• _TEXT EXTRACT_
.....

The following is the text of a presentation given by attorney James D. Hurwitz at the recent Ticket Summit in Las Vegas. It is being reprinted as a Guest Commentary with his permission, and with the permission of the American Antitrust Institute, of which Mr. Hurwitz is a research fellow.

I. Introduction

Before proceeding, I’d like to emphasize that the following statements are my opinions, and I am not offering legal advice to or on behalf of anyone. Indeed, my analysis rests solely on publicly available information, whereas the Department of Justice relies on a great deal of non-public information as well.

The proposed merger of Ticketmaster Entertainment and Live Nation is currently undergoing in-depth, legal and economic analysis at the Department of Justice. If DOJ decides to challenge the merger, it will file a complaint in the district court seeking to enjoin the parties from consummating the transaction. As a rough guess, DOJ might decide by early fall whether to go to court. The merger is also being examined by some individual states and in the United Kingdom. Today, I will review some of the issues that DOJ officials will consider in evaluating this transaction. Significantly, it is these same issues will also guide the analysis of any future mergers or acquisitions in this industry.

ticketflipping provides valuable tools for ticket resale professionals

A. Legal Standard. The controlling legal standard for mergers is drawn from the Clayton Act. This statute declares that mergers and acquisitions are unlawful if “the effect of such acquisition may be substantially to lessen competition or create a monopoly.” (15 U.S.C. §18). In this matter, DOJ will be particularly concerned with whether the merger will make it easier for the new entity – Live Nation Entertainment – to raise prices and gain monopoly profits.

B. Affected Markets. This merger appears likely to affect as many as five of the live entertainment industry’s main markets: talent management, event promotion, venue ownership or management, primary ticket sales, and secondary ticket sales. Although neither firm has a substantial presence in the market for booking, at least one ranks first or second in each of the other markets.

.....

• _GIVEN INFORMATION_
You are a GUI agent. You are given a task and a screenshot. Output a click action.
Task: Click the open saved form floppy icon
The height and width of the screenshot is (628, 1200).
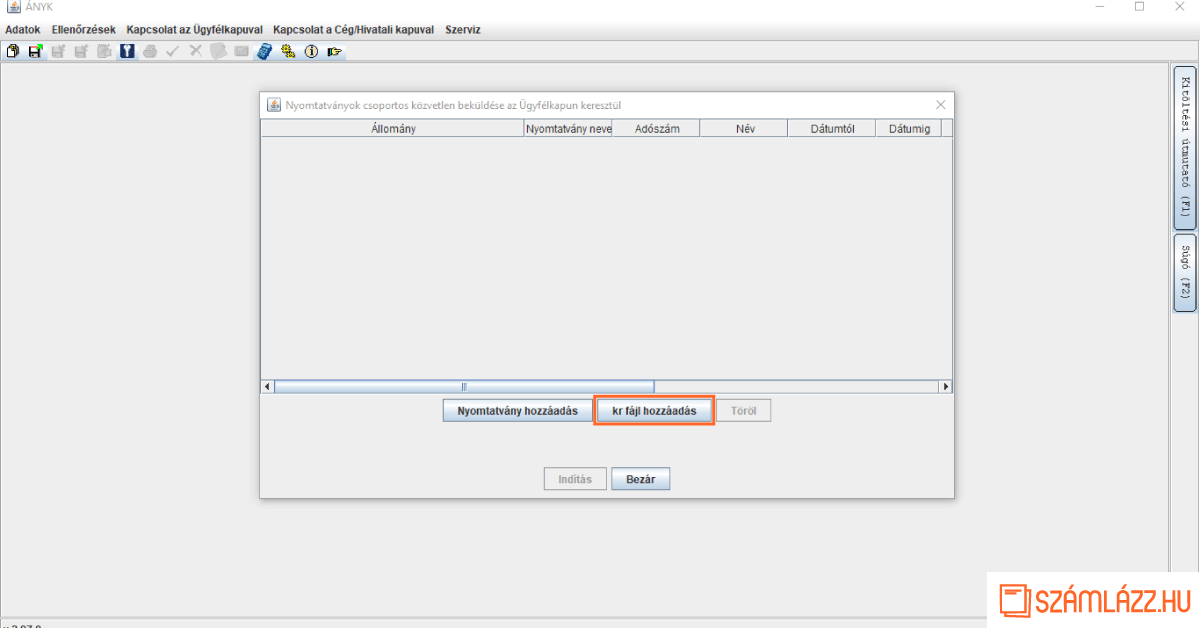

.....

• _SET OF TASKS_
a) From the commentary on the Ticketmaster and Live Nation merger above, list the live entertainment markets that the merger appears likely to affect.
b) Carry the commentary on the Ticketmaster and Live Nation merger forward from its last sentence.

• _EXPECTED RESULTS_
a) talent management, event promotion, venue ownership or management, primary ticket sales, secondary ticket sales

b)
For each affected market, DOJ’s lawyers and economists must determine precisely which products or services are involved and the market’s geographic boundaries. For example, is the line between primary and secondary ticketing so blurred that they really are parts of the same market? Personally, I doubt it. Should primary ticket sales for sporting events and concerts be separated into individual markets, or should concerts at large venues be placed in a separate market from those at smaller ones? I would guess, “yes” to both of these, but I haven’t done the detailed analysis. DOJ will resolve such questions by looking at how consumers’ buying decisions would likely change if prices rose in one part of the market. In essence, where would consumers likely turn? For primary ticketing, DOJ will look not only at fees and service charges, but also at ticket face prices, to the extent that the parties have influence there as well. Only after properly defining the market will it be possible to determine which firms are in it and how much power each possesses.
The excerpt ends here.